- 本文抜粋
--- --- ---

執筆者:よつば動物病院 院長 武波 直樹
人と同じように、犬も猫も熱中症はとても危険な病気です。ある調査では熱中症が一番多いのは6月で次いで5月、7月と続いています。理由としては、この時期はまだ暑さに慣れていないのでより低い気温で発症しやすいということと、本格的に暑くなり始めた8月、9月は飼主さんが十分に気を付けているので発症しにくいからだと言われています。

また散歩や外出時に熱中症になることは想像しやすいですが、室内にいるときに犬も猫も熱中症の症状が出ることが多いと言われています。
熱中症になると体温が上がるので、犬だとハアハアと呼吸が早くなります。猫だとハアハアと口を開けて呼吸しないこともありますが、犬も猫もぐったりと元気がなくなり、息苦しそうにすることが多く、よだれがいつも以上に出ることもあります。

--- --- ---

- データ抜粋
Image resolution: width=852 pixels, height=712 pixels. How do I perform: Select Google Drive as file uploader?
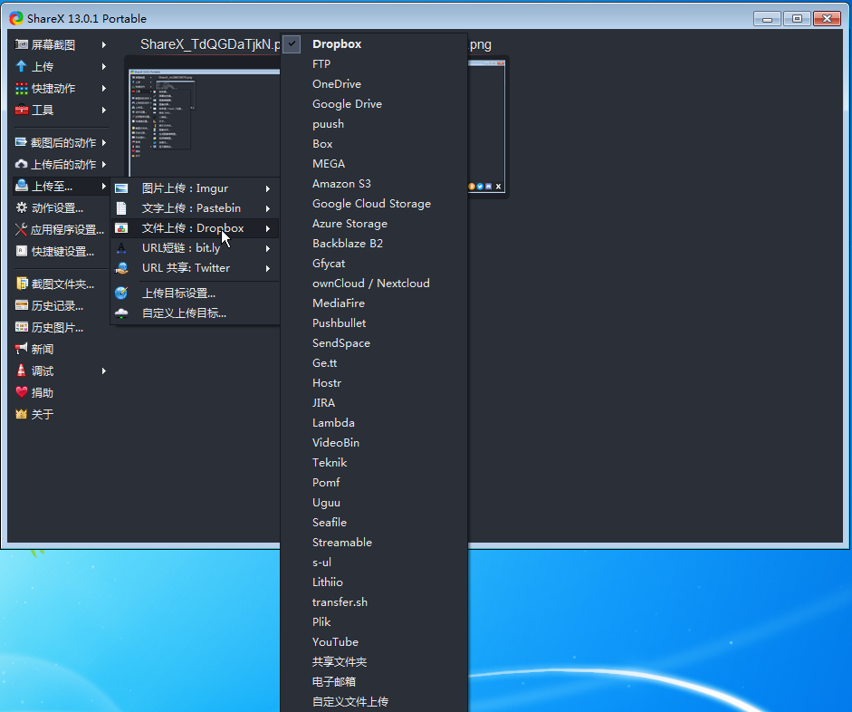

--- --- ---

- 作業の指示
A - 熱中症についての本文をもとに、次の問いに答えてください。
(i) ある調査で熱中症が一番多いのは何月か。
(ii) 犬も猫も熱中症の症状が出ることが多いと言われているのは、どこにいるときか。
(iii) 熱中症になると、犬の呼吸はどうなるか。
B - 熱中症についての本文のうち、「人と同じように」で始まる段落を、主な事実を残して短く書き直してください。
C - 熱中症についての本文から、「執筆者:よつば動物病院 院長 武波」で始まり「ことが多いと言われています。」までの部分を、一字一句そのまま書き写してください。

- 演習の結果
A -
(i) 6月
(ii) 室内にいるとき
(iii) ハアハアと呼吸が早くなる。

B - 犬や猫にとっても熱中症は危険な病気だ。ある調査では、発症が最も多いのは6月で、5月、7月と続く。まだ暑さに慣れていない時期は低い気温でも発症しやすい。一方、8月、9月は飼主さんが十分に気を付けるので発症しにくいと言われている。

C -
執筆者:よつば動物病院 院長 武波 直樹
人と同じように、犬も猫も熱中症はとても危険な病気です。ある調査では熱中症が一番多いのは6月で次いで5月、7月と続いています。理由としては、この時期はまだ暑さに慣れていないのでより低い気温で発症しやすいということと、本格的に暑くなり始めた8月、9月は飼主さんが十分に気を付けているので発症しにくいからだと言われています。

また散歩や外出時に熱中症になることは想像しやすいですが、室内にいるときに犬も猫も熱中症の症状が出ることが多いと言われています。